Lay out the entries from the line containing "Locate an element on the screen." through the line containing "pyautogui.click(x=970, y=1372)" as a Markdown table with the columns Row and Line, leaving out blank lines.

Input ::
# # # # # # #

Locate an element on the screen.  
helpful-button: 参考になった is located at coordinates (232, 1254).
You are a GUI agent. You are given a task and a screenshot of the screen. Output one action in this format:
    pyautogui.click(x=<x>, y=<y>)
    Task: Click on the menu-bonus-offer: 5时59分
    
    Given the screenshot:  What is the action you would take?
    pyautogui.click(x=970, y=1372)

# # # # # # #

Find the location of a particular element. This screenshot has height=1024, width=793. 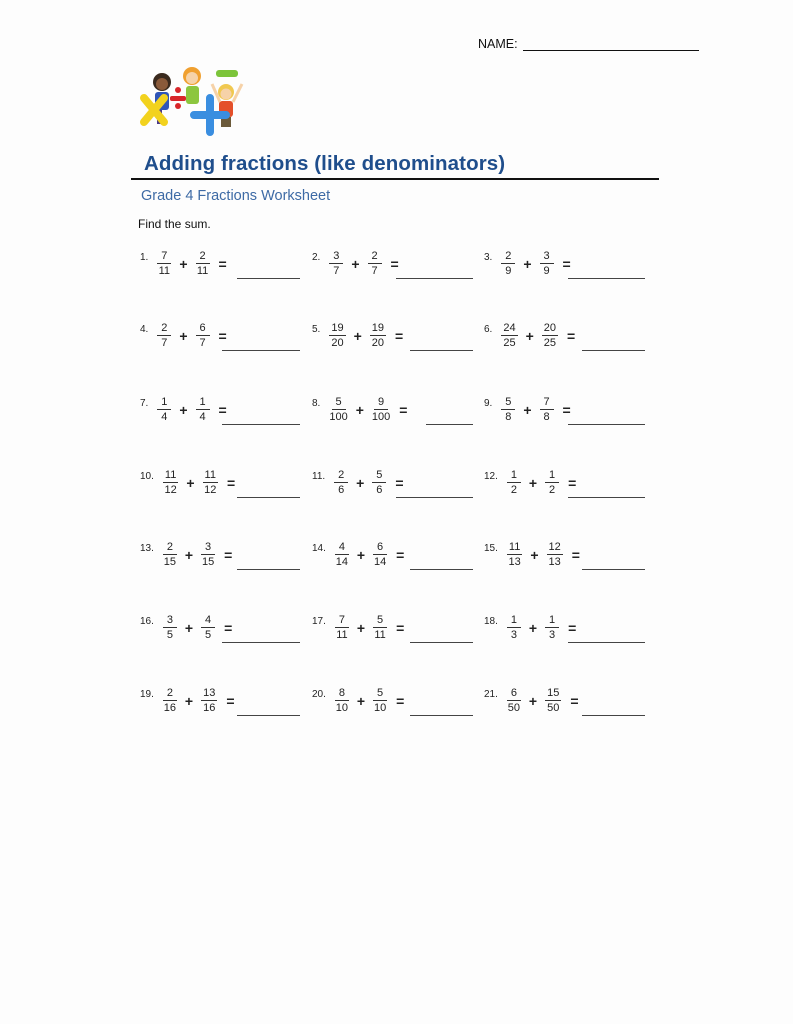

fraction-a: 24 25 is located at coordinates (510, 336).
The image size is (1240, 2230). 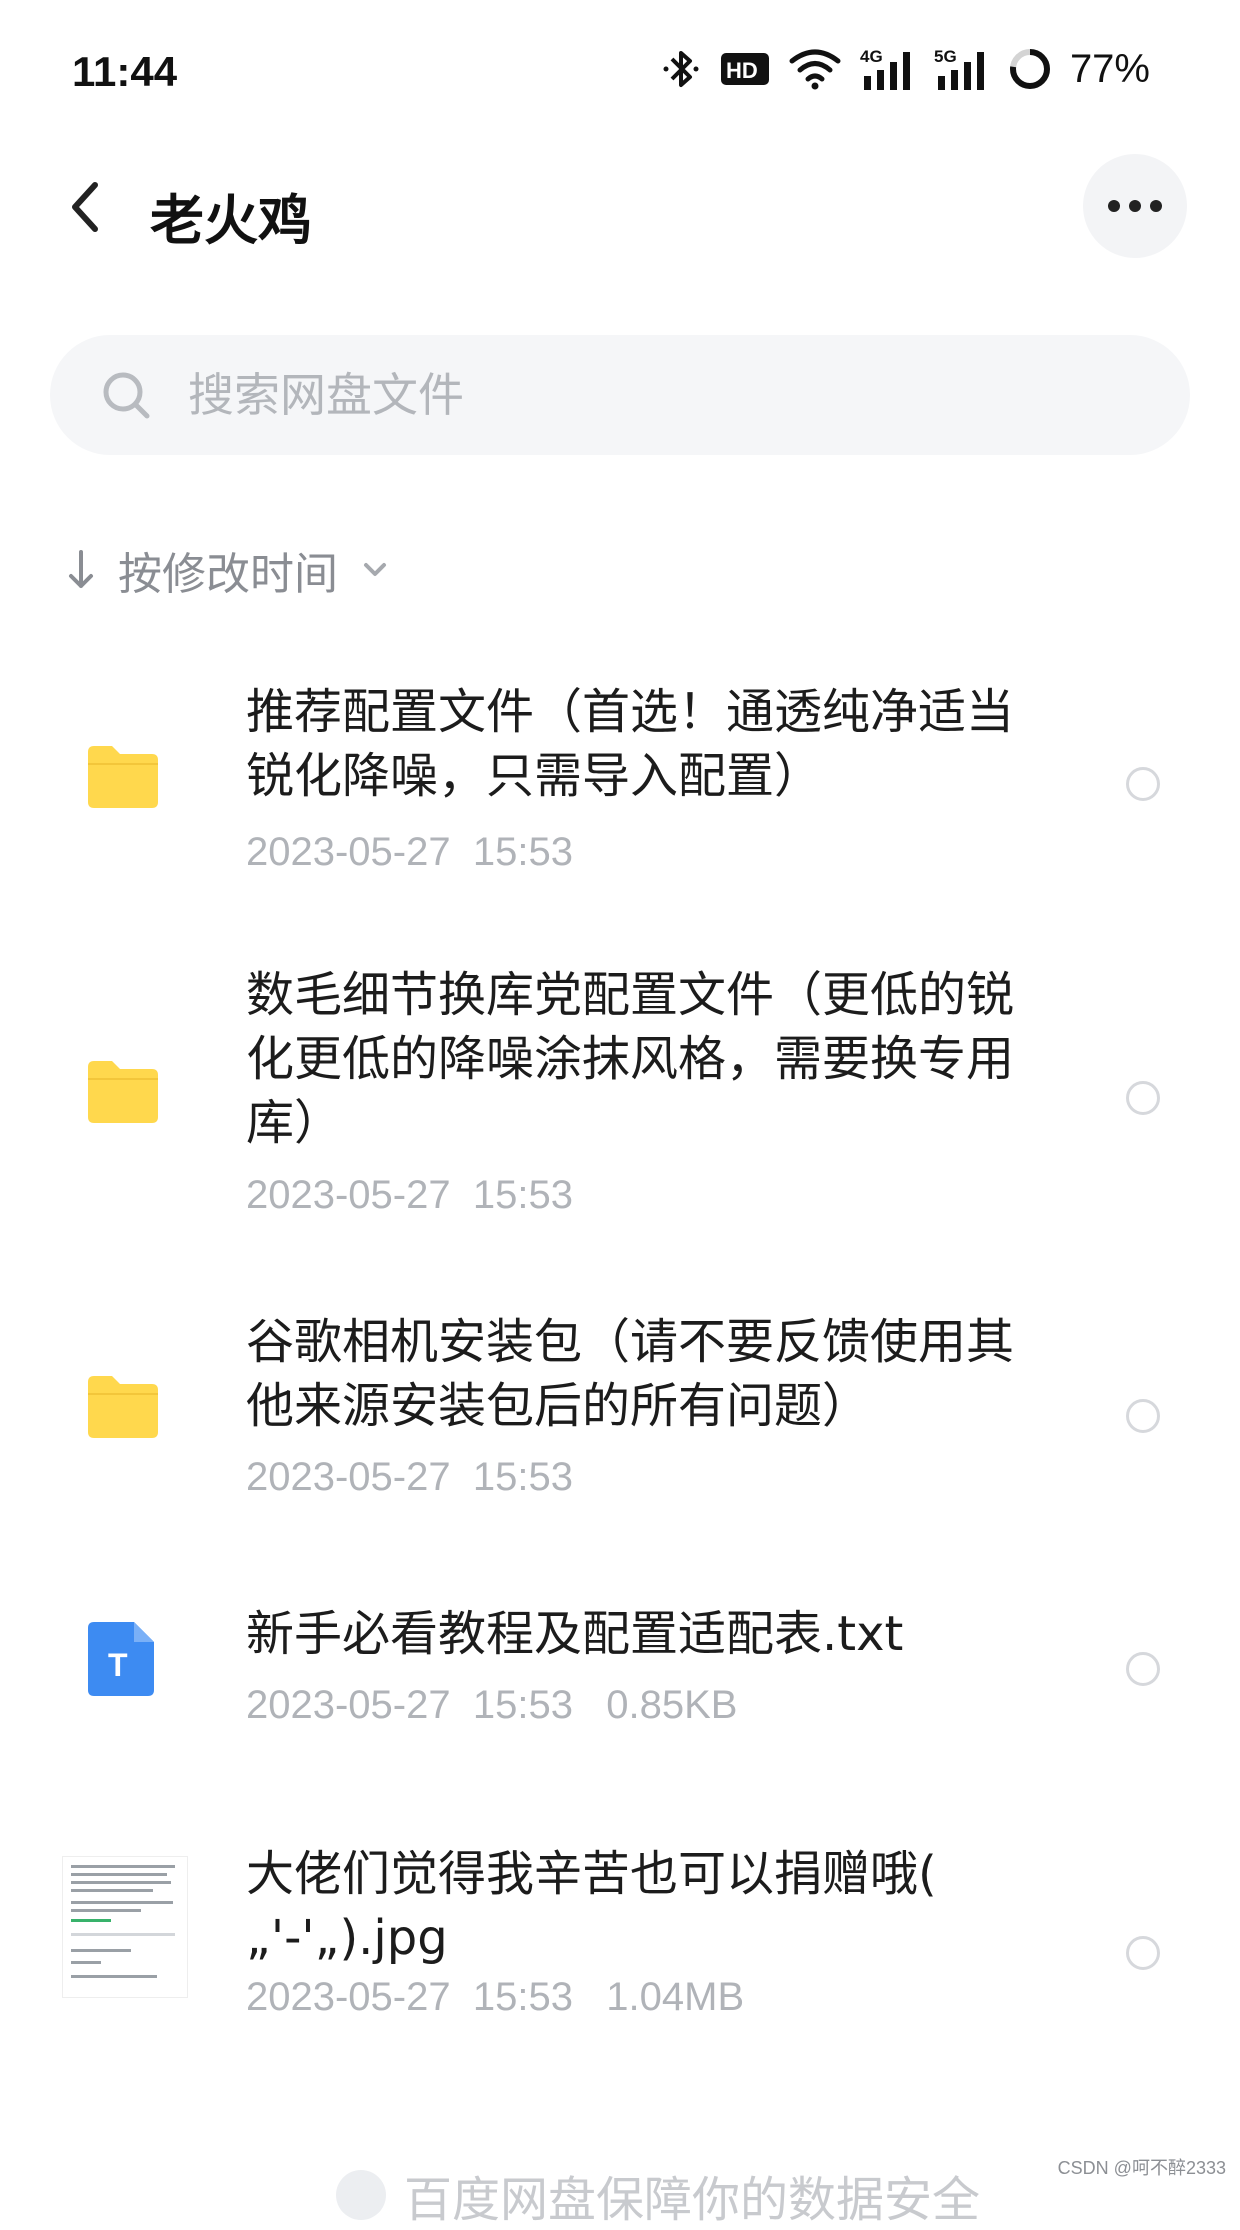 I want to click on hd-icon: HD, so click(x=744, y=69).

# # # # # # #

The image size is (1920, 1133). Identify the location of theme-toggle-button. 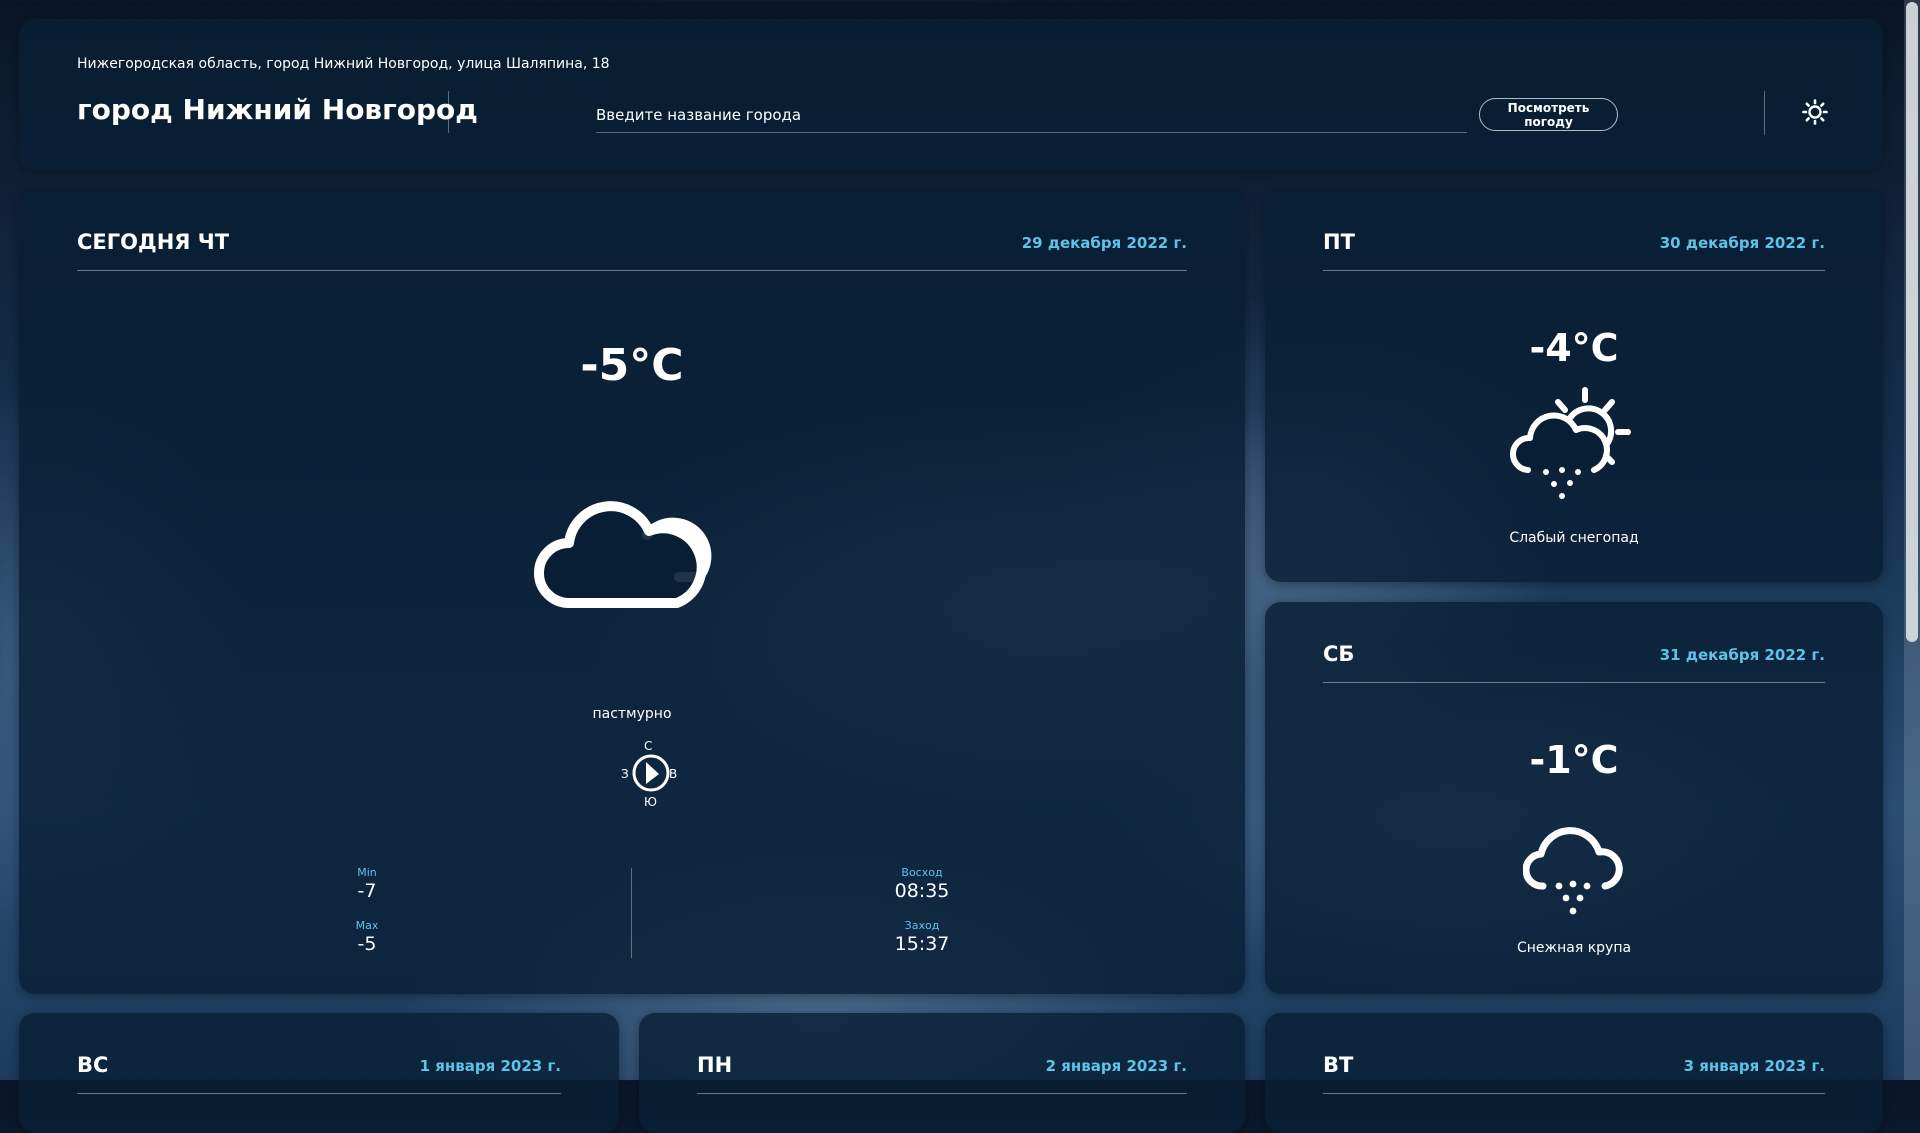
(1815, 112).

# # # # # # #

Task result ::
| Row | Line |
|---|---|
| 1 | Locate an element on the screen.   |
| 2 | helpful-button: 参考になった is located at coordinates (232, 1254). |
| 3 | You are a GUI agent. You are given a task and a screenshot of the screen. Output one action in this format: |
| 4 |     pyautogui.click(x=<x>, y=<y>) |
| 5 |     Task: Click on the menu-bonus-offer: 5时59分 |
| 6 |     Given the screenshot:  What is the action you would take? |
| 7 |     pyautogui.click(x=970, y=1372) |